Understanding the Modified Gross Lease

Understanding commercial real estate leases takes careful attention to detail. People will often categorize a lease as either a triple net lease or a full service (gross) lease. The reality is that most lease agreements fall somewhere in the middle of this spectrum where both the landlord and the tenant each pay some share of operating expenses. These types of lease agreements are commonly referred to as modified gross leases. In this article we will take a closer look at what you should know about the modified gross lease.

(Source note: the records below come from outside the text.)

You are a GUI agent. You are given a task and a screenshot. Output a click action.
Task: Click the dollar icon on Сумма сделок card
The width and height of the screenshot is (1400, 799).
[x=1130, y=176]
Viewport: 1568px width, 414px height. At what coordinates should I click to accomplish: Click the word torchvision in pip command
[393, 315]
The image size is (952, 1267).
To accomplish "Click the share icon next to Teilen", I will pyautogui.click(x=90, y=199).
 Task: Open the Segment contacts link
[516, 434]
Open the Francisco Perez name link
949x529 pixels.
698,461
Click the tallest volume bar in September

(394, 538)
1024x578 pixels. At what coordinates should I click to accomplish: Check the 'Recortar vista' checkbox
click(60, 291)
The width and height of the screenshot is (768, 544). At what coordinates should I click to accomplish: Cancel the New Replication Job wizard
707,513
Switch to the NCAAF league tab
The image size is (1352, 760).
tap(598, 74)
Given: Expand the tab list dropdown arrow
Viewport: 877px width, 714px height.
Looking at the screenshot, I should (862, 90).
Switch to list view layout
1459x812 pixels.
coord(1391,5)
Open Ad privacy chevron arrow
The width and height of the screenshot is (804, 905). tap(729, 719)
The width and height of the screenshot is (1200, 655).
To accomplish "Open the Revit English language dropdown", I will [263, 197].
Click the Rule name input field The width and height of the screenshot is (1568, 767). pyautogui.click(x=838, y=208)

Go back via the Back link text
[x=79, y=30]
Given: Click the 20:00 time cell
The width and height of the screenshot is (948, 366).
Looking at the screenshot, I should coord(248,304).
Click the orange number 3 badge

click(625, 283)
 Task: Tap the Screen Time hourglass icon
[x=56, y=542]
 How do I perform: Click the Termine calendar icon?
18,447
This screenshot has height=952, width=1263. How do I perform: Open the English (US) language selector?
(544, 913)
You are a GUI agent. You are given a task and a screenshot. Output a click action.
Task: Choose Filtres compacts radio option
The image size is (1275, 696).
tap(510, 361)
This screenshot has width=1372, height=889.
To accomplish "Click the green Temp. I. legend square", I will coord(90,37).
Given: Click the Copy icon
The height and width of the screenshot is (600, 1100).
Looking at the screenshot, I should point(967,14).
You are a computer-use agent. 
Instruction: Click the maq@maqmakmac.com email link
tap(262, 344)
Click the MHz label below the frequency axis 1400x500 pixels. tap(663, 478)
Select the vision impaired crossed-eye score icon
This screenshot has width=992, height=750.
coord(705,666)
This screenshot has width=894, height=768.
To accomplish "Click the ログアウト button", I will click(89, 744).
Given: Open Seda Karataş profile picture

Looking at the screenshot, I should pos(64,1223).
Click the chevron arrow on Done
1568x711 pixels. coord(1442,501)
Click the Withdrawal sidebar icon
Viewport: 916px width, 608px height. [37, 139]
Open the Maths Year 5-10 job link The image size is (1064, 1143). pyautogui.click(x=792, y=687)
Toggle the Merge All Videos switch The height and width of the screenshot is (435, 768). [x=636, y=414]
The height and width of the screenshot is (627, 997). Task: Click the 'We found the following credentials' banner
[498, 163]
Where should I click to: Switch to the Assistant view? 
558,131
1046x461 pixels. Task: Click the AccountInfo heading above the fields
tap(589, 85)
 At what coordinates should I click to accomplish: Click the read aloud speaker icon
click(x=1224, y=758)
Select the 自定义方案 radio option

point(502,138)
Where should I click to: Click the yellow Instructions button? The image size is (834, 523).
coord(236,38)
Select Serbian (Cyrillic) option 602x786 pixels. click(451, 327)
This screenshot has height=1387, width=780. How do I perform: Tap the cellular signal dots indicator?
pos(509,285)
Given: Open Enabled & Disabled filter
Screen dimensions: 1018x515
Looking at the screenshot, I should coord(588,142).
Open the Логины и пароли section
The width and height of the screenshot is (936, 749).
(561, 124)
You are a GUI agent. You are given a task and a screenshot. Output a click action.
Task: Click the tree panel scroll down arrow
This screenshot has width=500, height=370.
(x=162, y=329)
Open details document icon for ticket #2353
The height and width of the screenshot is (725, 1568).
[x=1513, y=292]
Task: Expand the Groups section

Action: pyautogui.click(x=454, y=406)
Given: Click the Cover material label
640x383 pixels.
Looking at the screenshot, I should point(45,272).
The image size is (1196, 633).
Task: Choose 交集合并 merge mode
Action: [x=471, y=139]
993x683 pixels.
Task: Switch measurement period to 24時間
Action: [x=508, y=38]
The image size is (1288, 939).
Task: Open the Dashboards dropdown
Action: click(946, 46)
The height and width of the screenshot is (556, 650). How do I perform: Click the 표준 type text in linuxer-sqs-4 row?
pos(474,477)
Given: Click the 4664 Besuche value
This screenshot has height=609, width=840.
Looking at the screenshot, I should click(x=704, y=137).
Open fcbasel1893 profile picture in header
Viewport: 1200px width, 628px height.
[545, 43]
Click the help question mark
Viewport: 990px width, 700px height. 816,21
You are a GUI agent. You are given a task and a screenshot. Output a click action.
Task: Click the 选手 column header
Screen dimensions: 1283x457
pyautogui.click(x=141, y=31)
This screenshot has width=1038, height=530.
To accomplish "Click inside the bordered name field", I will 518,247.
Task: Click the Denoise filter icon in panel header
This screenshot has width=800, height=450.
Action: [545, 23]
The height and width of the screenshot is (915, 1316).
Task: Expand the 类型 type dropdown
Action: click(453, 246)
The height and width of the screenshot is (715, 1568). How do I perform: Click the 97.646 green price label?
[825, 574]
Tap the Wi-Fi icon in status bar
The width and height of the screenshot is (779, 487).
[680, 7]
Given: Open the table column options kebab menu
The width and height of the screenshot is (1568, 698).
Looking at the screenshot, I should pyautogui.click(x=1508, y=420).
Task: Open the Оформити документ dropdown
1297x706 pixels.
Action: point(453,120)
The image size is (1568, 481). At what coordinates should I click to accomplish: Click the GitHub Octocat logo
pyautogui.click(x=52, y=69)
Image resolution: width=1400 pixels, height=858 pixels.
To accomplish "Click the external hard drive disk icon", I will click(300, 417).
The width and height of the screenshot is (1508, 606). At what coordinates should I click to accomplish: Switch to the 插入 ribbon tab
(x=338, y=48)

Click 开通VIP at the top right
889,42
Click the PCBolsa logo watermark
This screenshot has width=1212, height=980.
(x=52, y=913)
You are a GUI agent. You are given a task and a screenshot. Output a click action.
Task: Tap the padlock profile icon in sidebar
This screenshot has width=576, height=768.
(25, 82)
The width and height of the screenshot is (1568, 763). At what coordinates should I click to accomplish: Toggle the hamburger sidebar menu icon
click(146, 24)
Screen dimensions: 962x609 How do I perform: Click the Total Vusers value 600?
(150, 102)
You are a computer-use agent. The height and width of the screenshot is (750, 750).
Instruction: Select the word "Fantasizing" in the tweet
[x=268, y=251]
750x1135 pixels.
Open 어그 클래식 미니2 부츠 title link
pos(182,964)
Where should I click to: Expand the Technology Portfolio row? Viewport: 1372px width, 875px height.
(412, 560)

What is a Modified Gross Lease?

A modified gross lease is defined as a lease structure where both the landlord and the tenant are responsible for paying a property’s operating expenses. The specific operating expenses paid by a tenant or a landlord under a modified gross lease can and do vary widely. This variation is due to market conditions and negotiations between the tenant and landlord. As such, the only way to understand who is responsible for paying specific expenses is to thoroughly read the lease agreement.

The Spectrum of Commercial Real Estate Leases

There are two basic types of commercial real estate leases: absolute net leases and absolute gross leases. With an absolute net lease all operating expenses for the property are paid by the tenant. With an absolute gross lease all operating expenses for the property are paid by the landlord. All other lease agreements will fall somewhere in the middle and are commonly called modified gross leases.modified gross lease

You Must Read the Lease Agreement

The most important part about understanding commercial real estate leases is that the only way to understand a commercial real estate lease is to actually read the agreement. Although descriptive terms such as gross lease, net lease, double net lease, and modified gross lease can be a good starting point to understand the basic lease structure, it is not a substitute for reading the actual lease agreement itself. This is important because these descriptive lease terms can take on various meanings depending on who you are talking to or what part of the world you are in.

Modified Gross Lease Examples

The modified gross lease is a term applied to a lease where the expenses are both the landlord and the tenant’s responsibility. While any expenses could be up for negotiation between the landlord and tenant, commonly negotiated expenses include property taxes, property insurance, common area maintenance (CAM), utilities, and structural repairs.

When it comes to which of these expenses are reimbursed by the tenant to the landlord, there are a variety of recovery structures that are used.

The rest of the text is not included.